In my implementation you would need to do

request <- wf_request(query, transfer = FALSE)
request$submit()

So, it's not backwards compatible. I'll change that. I'll need to rethink the workflow of batch requests. Perhaps wf_batch_requests() could take a list of queries instead of a list of unsubmitted requests.

I also think the hard limit on the API is 20 parallel requests if I'm not mistaken. So workers can be set to a preset value of 20 - as default upper limit. There is no reason to limit it to a rate which is much lower I think.
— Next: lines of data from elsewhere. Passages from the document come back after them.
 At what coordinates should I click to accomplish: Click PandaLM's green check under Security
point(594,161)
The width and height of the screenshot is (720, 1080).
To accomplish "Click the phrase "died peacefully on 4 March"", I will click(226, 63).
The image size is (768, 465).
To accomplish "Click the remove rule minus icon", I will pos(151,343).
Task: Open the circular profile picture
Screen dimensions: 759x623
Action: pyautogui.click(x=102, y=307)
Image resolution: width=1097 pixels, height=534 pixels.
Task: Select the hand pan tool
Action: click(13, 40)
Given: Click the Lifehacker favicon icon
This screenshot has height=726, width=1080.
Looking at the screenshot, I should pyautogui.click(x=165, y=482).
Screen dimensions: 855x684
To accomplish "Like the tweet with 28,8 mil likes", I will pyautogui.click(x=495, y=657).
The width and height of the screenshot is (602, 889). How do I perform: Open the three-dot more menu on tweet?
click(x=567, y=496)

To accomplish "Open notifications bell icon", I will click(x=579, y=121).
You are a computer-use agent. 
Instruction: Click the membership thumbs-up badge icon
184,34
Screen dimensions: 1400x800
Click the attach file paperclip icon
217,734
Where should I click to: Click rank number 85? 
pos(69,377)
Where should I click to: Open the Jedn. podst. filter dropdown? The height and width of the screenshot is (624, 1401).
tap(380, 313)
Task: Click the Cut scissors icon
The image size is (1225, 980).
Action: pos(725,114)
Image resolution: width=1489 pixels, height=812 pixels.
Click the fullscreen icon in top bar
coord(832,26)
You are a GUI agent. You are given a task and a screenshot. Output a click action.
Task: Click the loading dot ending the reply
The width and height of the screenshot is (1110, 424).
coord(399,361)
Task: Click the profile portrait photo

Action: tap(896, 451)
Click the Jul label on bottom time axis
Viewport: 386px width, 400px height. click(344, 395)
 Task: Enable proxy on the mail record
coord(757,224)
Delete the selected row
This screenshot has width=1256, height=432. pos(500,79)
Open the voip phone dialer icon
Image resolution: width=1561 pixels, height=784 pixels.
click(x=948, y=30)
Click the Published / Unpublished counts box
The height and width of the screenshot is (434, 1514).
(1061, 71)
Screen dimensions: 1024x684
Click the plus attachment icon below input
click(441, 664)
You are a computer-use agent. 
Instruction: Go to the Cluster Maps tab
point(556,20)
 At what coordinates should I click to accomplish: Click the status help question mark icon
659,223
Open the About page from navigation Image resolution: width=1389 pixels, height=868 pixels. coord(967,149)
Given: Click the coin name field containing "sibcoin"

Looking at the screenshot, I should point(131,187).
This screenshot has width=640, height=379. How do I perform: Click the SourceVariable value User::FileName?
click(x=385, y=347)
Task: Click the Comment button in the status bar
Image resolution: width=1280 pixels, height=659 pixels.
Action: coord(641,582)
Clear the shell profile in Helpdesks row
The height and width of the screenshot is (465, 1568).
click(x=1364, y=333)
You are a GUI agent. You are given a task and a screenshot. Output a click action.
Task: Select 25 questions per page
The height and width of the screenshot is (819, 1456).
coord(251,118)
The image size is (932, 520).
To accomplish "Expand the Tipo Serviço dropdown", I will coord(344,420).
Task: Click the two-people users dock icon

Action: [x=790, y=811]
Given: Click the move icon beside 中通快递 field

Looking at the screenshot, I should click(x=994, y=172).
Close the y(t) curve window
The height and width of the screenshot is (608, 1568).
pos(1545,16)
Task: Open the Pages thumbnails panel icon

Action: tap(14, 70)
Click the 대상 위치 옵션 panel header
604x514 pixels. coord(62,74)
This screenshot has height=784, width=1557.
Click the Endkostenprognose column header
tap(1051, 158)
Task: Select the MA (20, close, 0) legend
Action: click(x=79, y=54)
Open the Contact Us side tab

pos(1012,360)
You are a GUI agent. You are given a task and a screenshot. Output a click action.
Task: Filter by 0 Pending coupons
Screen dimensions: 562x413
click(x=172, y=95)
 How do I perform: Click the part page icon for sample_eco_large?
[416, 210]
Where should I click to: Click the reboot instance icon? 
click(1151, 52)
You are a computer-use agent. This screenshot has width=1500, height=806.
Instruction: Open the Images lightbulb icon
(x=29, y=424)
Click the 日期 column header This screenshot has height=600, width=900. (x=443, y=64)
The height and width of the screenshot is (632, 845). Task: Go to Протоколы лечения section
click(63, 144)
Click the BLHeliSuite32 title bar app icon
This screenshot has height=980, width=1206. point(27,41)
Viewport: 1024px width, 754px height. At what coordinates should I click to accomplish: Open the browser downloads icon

I should check the API docs, but it's in there somewhere.

Yesterday I set up 4 requests to the CDS service and it only processed 2 at a time (the others remained queued until the first two finished) so that's why I went with two. I don't know exactly how that works, but

I would also propose wf_batch_request() as function name. Typos will cause mess ups I fear, better to make it real obvious what function is called. wf_request() <-> wf_requests() is just too similar, I had to look twice myself.

Good catch.

[FYI: I'm in the middle of planning a move to Switzerland so I'm not on my A-game for a little while.]

Good luck with that!

khufkens commented 3 years ago

If it is possible to keep the current transfer behaviour that would be great. A lot of listed issues filled here are related to breaking changes between versions with respect to how requests are dealt with (renaming some of the variables etc). This is issue creeps up on people as R will update packages on CRAN but won't warn them of these changes.

I used to be able to query more than two downloads, they might have changed the rate limit. Anyway, if this is what your experience has been recently we better peg it at two.

Today I got news that I was able to fix an apartment remotely, which is an absolute win anyway and surely in COVID times. I'm still looking at a quarantine, but at least not in a faceless hotel with nothing but take-out for ten days.